China reported that its economy expanded by 5% year over year in 2024, helped by growth in investment and exports. The Chinese government announced a plan to increase consumer spending by raising people’s incomes. Other measures included plans to stabilize the stock and real estate markets and raise the country’s birth rate.
Performance
The Fund’s relative exposure to Thales SA and Deutsche Boerse AG was positive for performance. Relative exposure to Hoya Corp. and Prysmian SPA was negative for performance.
Overall, stock selection, sector allocation and country allocation had a positive impact on the Fund’s performance. Exposure to growth equities and the materials sector was negative for performance.
Portfolio activity
The sub-advisor added Schneider Electric SE, Taiwan Semiconductor Manufacturing Co. Ltd. and Shell PLC to the Fund. Holdings in Siemens AG and National Bank of Greece SA were increased.

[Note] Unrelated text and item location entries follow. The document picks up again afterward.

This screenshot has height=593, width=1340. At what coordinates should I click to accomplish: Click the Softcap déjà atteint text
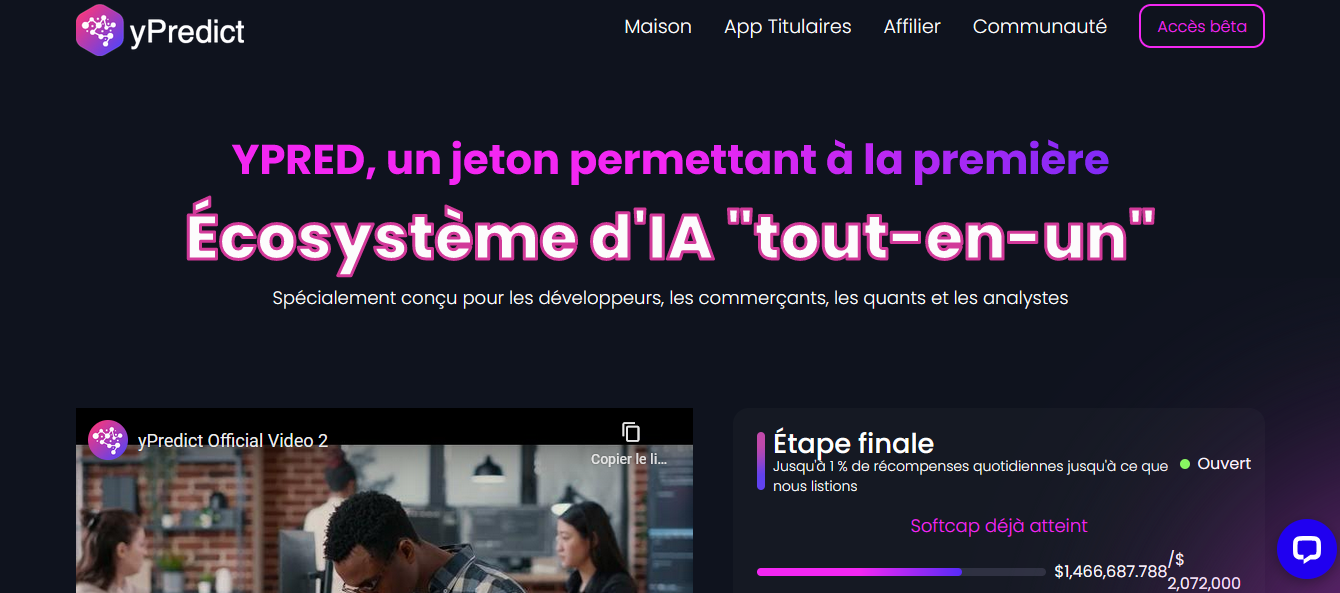coord(999,526)
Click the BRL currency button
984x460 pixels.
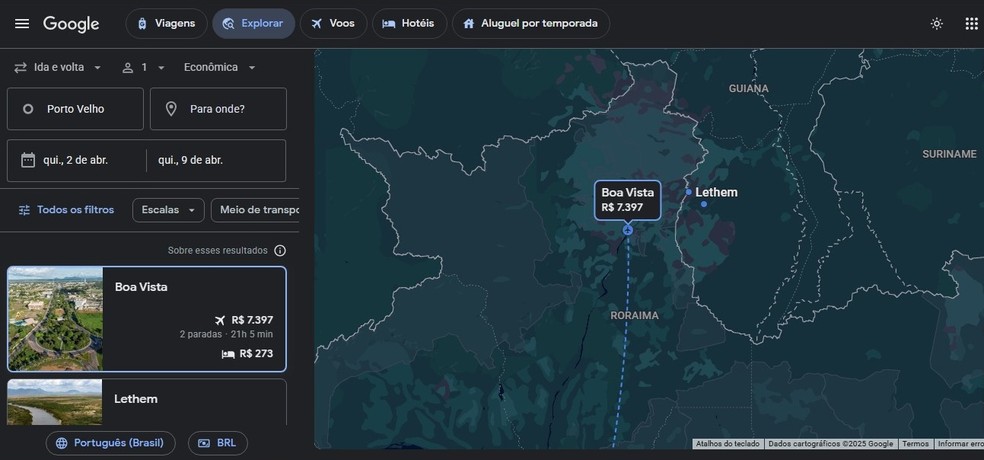(217, 443)
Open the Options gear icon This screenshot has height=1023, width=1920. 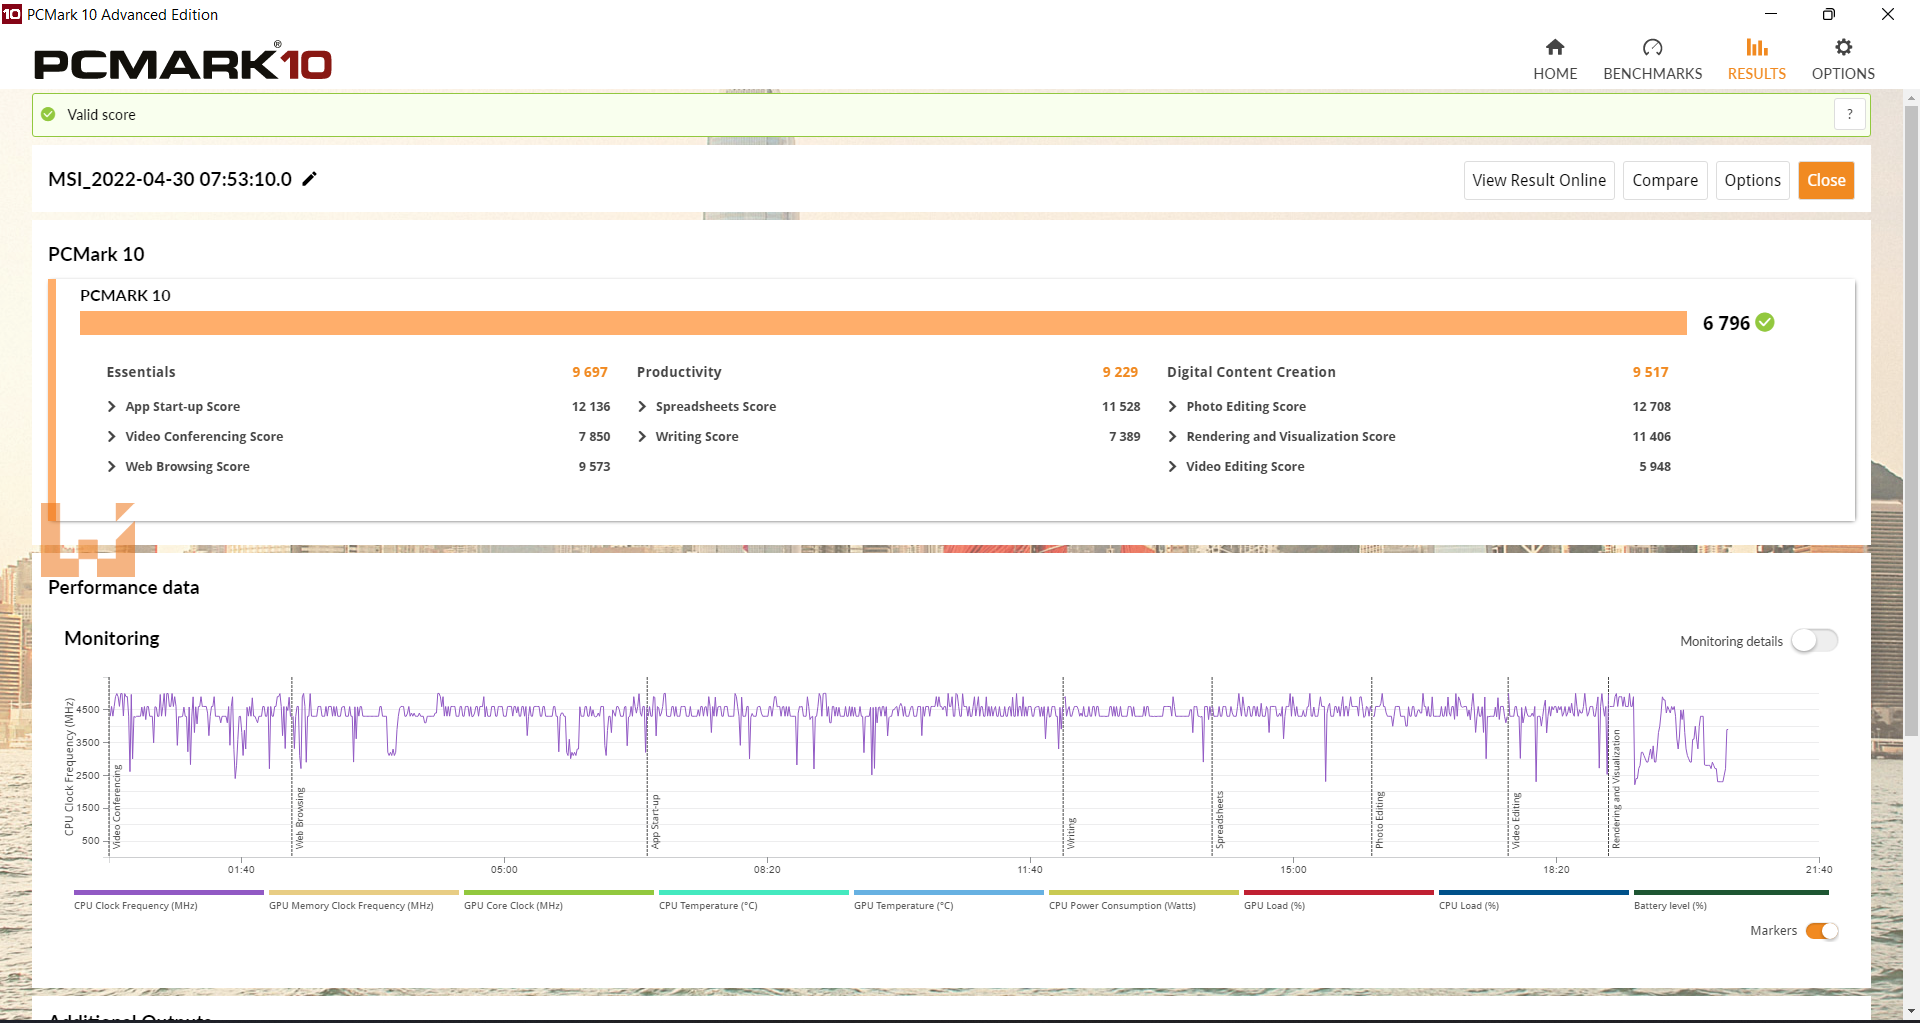[x=1843, y=48]

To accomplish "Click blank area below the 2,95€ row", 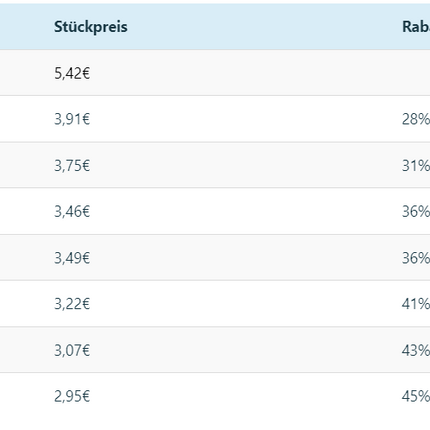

Holdings in ITOCHU Corp., argenx SE, Capgemini SE and Cenovus Energy Inc. were sold. The sub-advisor reduced CK Hutchinson Holdings Ltd. and AstraZeneca PLC.
Outlook
At the end of the quarter, the Fund’s largest absolute exposures by region were to Europe, Japan and Asia Pacific. The Fund’s largest relative overweight exposures were to the U.K., the U.S. and France. The Fund had underweight exposure to Switzerland and Australia. By sector, the Fund had overweight exposure to industrials and communication services and underweight exposure to information technology and consumer discretionary.
These allocations were the result of stock selection and overall risk management.